Racism is not always overt. Racism is not all KKK and cross burnings. In fact most of it is sly and subtle and sneaks up on you. Most of it comes in microaggressions and in the form of White Privilege. For those like me, heavy on the WASP, we don’t have to notice it. That does not make it better. Whether we see it or not does not remove anything.

As a kid growing up in youth groups and Christian circles I was repeatedly told that “secular” music was sinful. The battle for my soul was being fought on many fronts and my ears and brain were involved. God wanted me to support and rock out to Christian music, and thanks to some indie labels, I could embrace Jesus and punk rock at the same time. Today we still have Christian metal bands, punk bands, emo bands, rock bands, rap artists and more. However, this created something I now see as problematic. It created a very whitewashed world.

The vast majority of bands I listened to were white. The vast majority of people I was told I could safely look up to, listen to and hope to emulate were white. Secular music was of the devil, seeking to scar my soul. And so I didn’t listen to secular rap, jazz, rock and roll, or most of the stuff out there. I didn’t explore the history of rock and roll or modern music, because in the span of a few years one easily slipped back into dangerous ground. Christian music exists in a strange a-historical liminal space of no past. I missed out on the roots music formed by black folks. No blues, no jazz, no blacks.

Now, there were some minorities and some people of color. POD had some latino members and an African-American, and their color stood out. However, nothing was mentioned of their color. They were just Christian. They weren’t celebrated for their culture, at least in our town and church. Their skin tone was washed in the blood just like mine. Race wasn’t talked about. Race wasn’t apart of it. The music was worship. The music was for the soul and nothing else.

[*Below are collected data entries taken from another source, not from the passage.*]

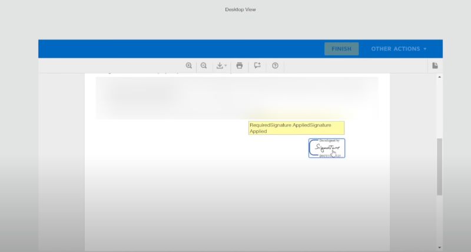Click the scrollbar down arrow
The height and width of the screenshot is (252, 471).
[x=439, y=247]
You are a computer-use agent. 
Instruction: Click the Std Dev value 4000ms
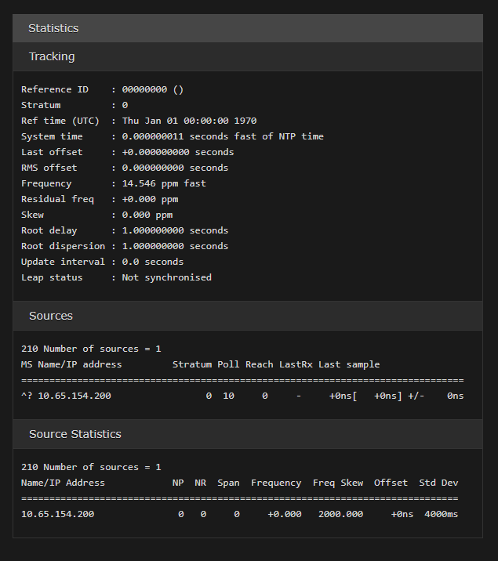click(x=441, y=514)
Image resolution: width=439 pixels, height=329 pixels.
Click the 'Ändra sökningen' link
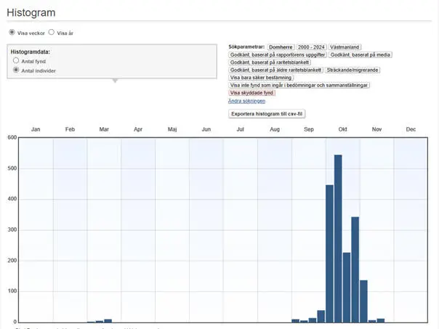[x=246, y=101]
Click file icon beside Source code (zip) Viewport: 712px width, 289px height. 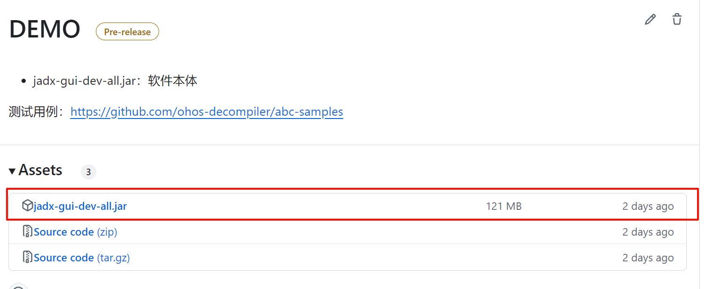point(28,231)
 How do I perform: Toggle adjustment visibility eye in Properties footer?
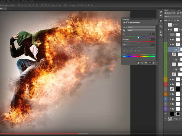pyautogui.click(x=150, y=63)
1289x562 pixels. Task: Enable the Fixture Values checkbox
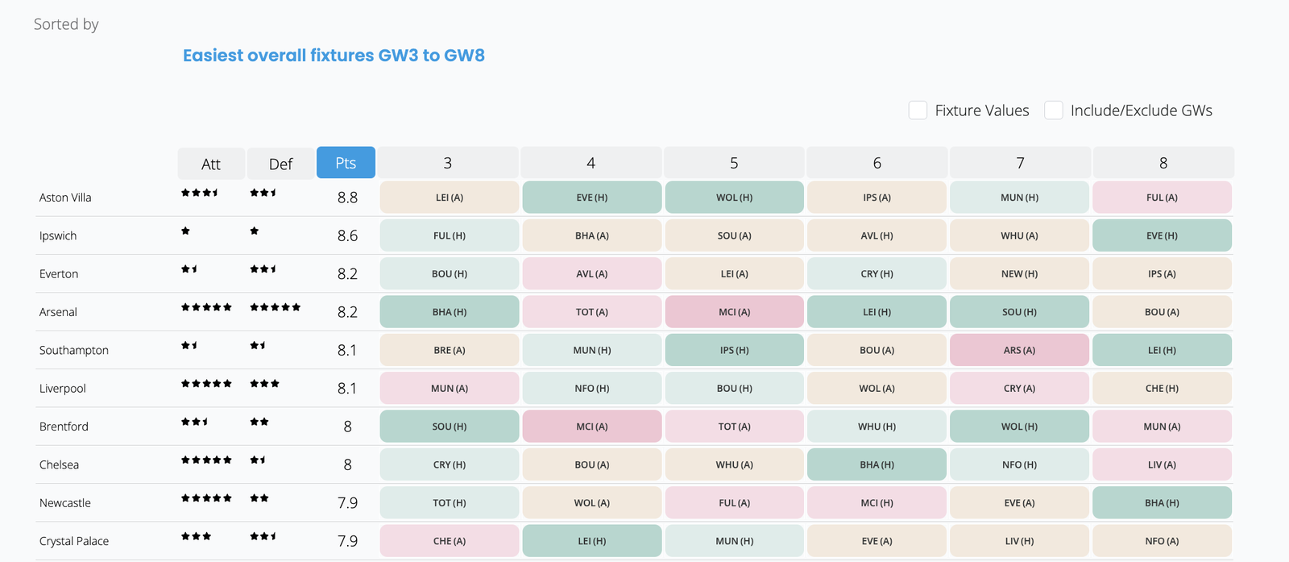(x=918, y=110)
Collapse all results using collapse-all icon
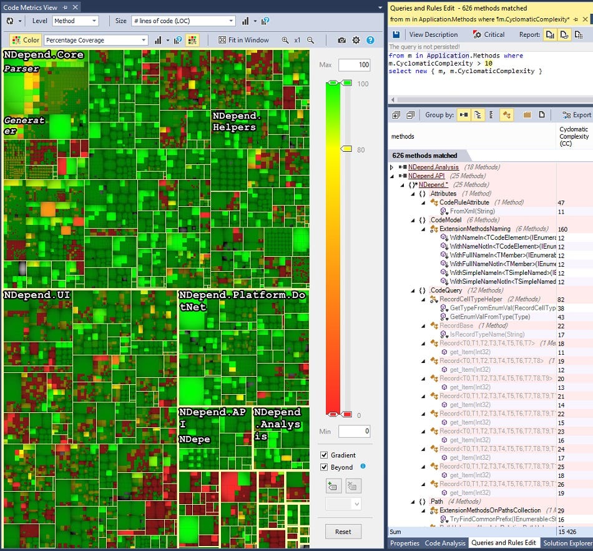 (x=410, y=114)
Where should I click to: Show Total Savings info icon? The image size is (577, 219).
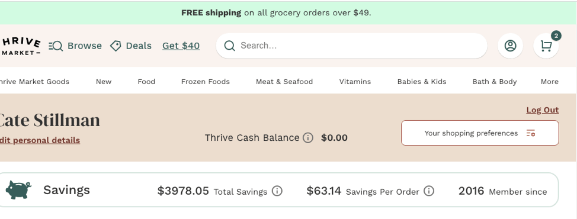[277, 191]
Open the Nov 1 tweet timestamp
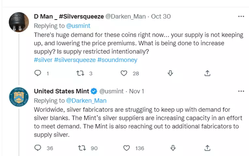 tap(137, 91)
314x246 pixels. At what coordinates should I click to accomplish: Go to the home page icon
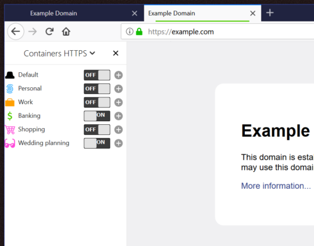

While today the situation is a bit better, artists like Mandisa regularly make the charts but I still wonder. When was the last time any of these artists spoke out about race? The only time I hear about it is from TobyMac and his Diverse-City. But he is a white guy. Does CCM allow it’s artists of color to speak about race or do we ask them to sing but not speak?

I’m not entirely sure of the connection here but I do know that for me, and in my upbringing, I missed out on good music from good people. Growing up my heroes were white. Growing up, the voices I heard speaking were like mine, and it reinforced some things. Things I’m now trying to get rid of.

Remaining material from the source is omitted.